Problem details:
Output the entries that follow character for character. Leave every image out.

Provided material:
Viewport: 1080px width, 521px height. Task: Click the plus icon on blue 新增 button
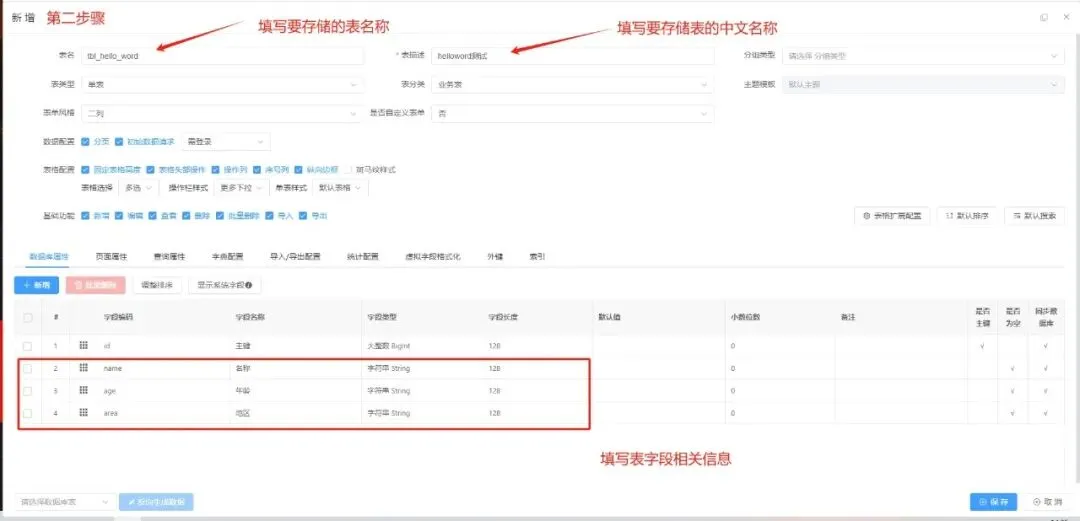click(x=27, y=285)
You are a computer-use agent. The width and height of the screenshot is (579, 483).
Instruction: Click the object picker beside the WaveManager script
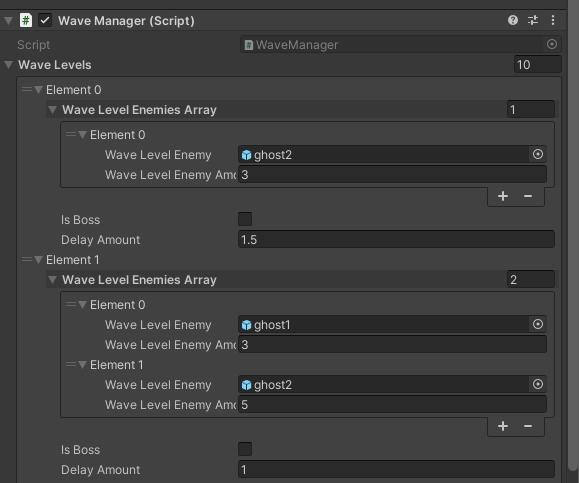pyautogui.click(x=552, y=44)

Task solution:
Viewport: 1080px width, 521px height. Task: Click the plus icon on blue 新增 button
click(x=27, y=285)
You are a computer-use agent. The width and height of the screenshot is (579, 483).
Instruction: Click the object picker beside the WaveManager script
pyautogui.click(x=552, y=44)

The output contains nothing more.